Teve um sonho. Andava pelas alamedas da pequena plantação de laranja. O cheiro adocicado da fruta fazia-o lembrar do doce de laranja que Belinha vendia para a vizinhança. Sonhou ter visto várias folhas de chá e também para que serviam cada uma delas; sonhou com a mão quentinha a lhe afagar os resquícios de sua cabeleira, agora rala e esbranquiçada, assim como a sua idade; sonhou também com os bailes que costuma frequentar no pátio da Igreja de Nossa Senhora das Dores; da casa sempre cheia das senhoras carolas do local, e dos pratos gostosos dispostos à mesa, enfeitada com a toalha de linho branco bordado; da louça que parecia feita para casa de boneca; sonhou o dia do nascimento de sua filha; o dia de seu casamento; o dia que conheceu Belinha, sentada no banco da praça em conversê com as meninas da cidade; dos olhares e olhares que ambos desfiaram; do cortejo na casa de seus pais; o bater do coração que ficava sempre a espera na saída da escola, esperando que ao menos, um bilhete viesse aquietar seu coração; sonhou com a folha da goiabeira e acordou, colocou a chávena de chá no fogo, acorreu ao terreiro e colheu umas boas folhas, ainda meninas, e fez um chá, para a dor de barriga de seu neto, supunha.

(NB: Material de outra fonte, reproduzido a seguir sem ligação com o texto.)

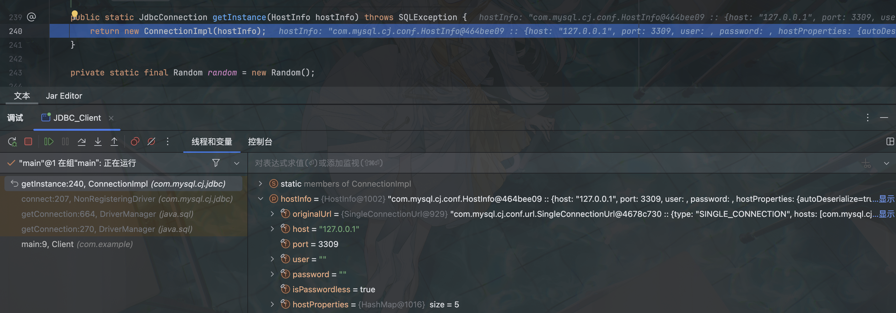Click the Rerun debug session icon
The width and height of the screenshot is (896, 313).
[12, 142]
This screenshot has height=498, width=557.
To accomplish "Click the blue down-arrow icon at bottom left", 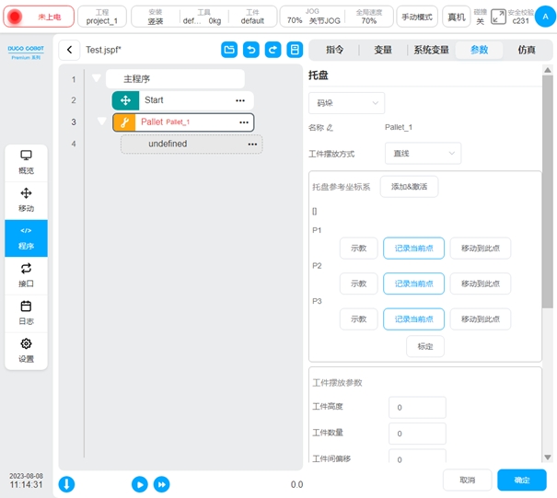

Betinho dormia e se remexia muito, encurvado em seu próprio corpo como se estivesse a afugentar a dor, que lhe insistia nas entranhas, mas dormia um sono dormido de criança, que mais parecia embalado por um anjo-de-guarda cuidadoso e um carinho de mãos de avó. _ Acorda Betinho, fiz um chá para você que vai levar esta dor embora logo, logo. Acorda Betinho. O chá está gostoso e quentinho. Vai esquentar sua barriga e levar a dor embora. _Oi vovô, tá doendo e doendo, fica dando umas voltinhas aqui dentro e não me deixam dormir direito. Quero a minha mãe pra ela tirar a dor. Quero dormir vovô. _ Toma esta xícara de chá Betinho que a dor vai embora logo, toma meu netinho querido, sua avó fez especialmente pra você, toma tudo logo, que vou ficar aqui até a dor ir embora.

E os dois ficaram na cama, apertadinhos, esquentando um o corpo do outro, levando a dor de barriga embora e o sol acordou com as galinhas e nasceu um outro dia cheio de coisas para fazer e muitas brincadeiras para escolher. A dor, essa, ninguém falou mais dela, foi embora junto com a saudade, que agora, não tem mais lugar para ocupar; às vezes ela vem, juntamente com uma dor de barriga que mexe o corpo todinho por dentro, que faz lembrar de coisas bonitas e sentir cheiro de doce de fruta; às vezes ela dorme e embala as lembranças. Vai uma xícara de chá para acompanhar?